On the other side of the world, Ancient Chinese scholars and

artists/poets saw culture as enhancing a sense of citizenry (Confucianism)

or a direct personal encounter with nature and the cosmos (Daoism). Both

in the West and the East, the socio-political environment interacted with

ideas related to resonance. While technological acceleration is the primary

focus of Rosa’s argument, we have seen how other kinds of destabilizing

social forces influence the kind of resonance that is relevant to the

culture. In times of social upheaval, as during the period of the Six

Dynasties, resonance between the person and nature could provide an

occasion for peace of mind.

The Chinese and Western cultures seem quite different on the

surface but the Chinese concept of energy is reminiscent of the living

“physis” of the pre-Socratic Greeks. The Chinese ideas about resonance

with nature are also very similar to those expressed by German Romantic

philosophers of the late eighteenth and early nineteenth centuries.

27
Whether we are talking about Ancient philosophers from Greece or China,

many of the social circumstances related to social cohesion and conflict

are the same today.
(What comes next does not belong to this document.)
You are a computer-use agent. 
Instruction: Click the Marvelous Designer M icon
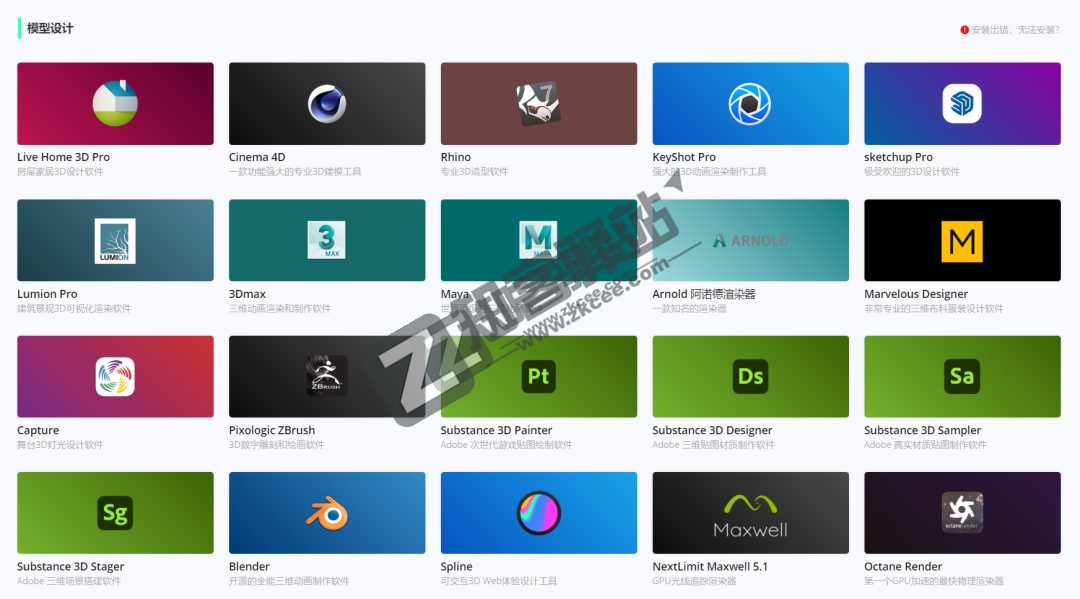[x=962, y=241]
There is something to be said for an unconscious

desire to be more like Chinese artists of the Six Dynasties who were in

harmony with nature and the cosmos even in the face of social instability.

Accelerating technology has made it clear that harmony (i.e., resonance)

with our fellow citizens and the environment might is crucial at this stage

of history.

The concept of resonance applies to entertainment theory in many

ways. But, there is one way in which it does not apply. No one attends a

concert or reads a book in search of resonance. Rather, resonance is a

state best described after the fact by someone who is concerned with

assessing relative harmony or even transportation. The kind of resonance

achieved depends on the situation. A state of collective bodily resonance might

occur at a rock concert where the audience moves in harmony with the music. Private

resonances take place during classical music performances when sensory structures affect

audiences. Still more profound resonances take place when the subject matter of a theatrical

performance stimulates reflections on the meaning of life. Thus, the depth of resonance

depends on a movement from body to mind in personally meaningful situations.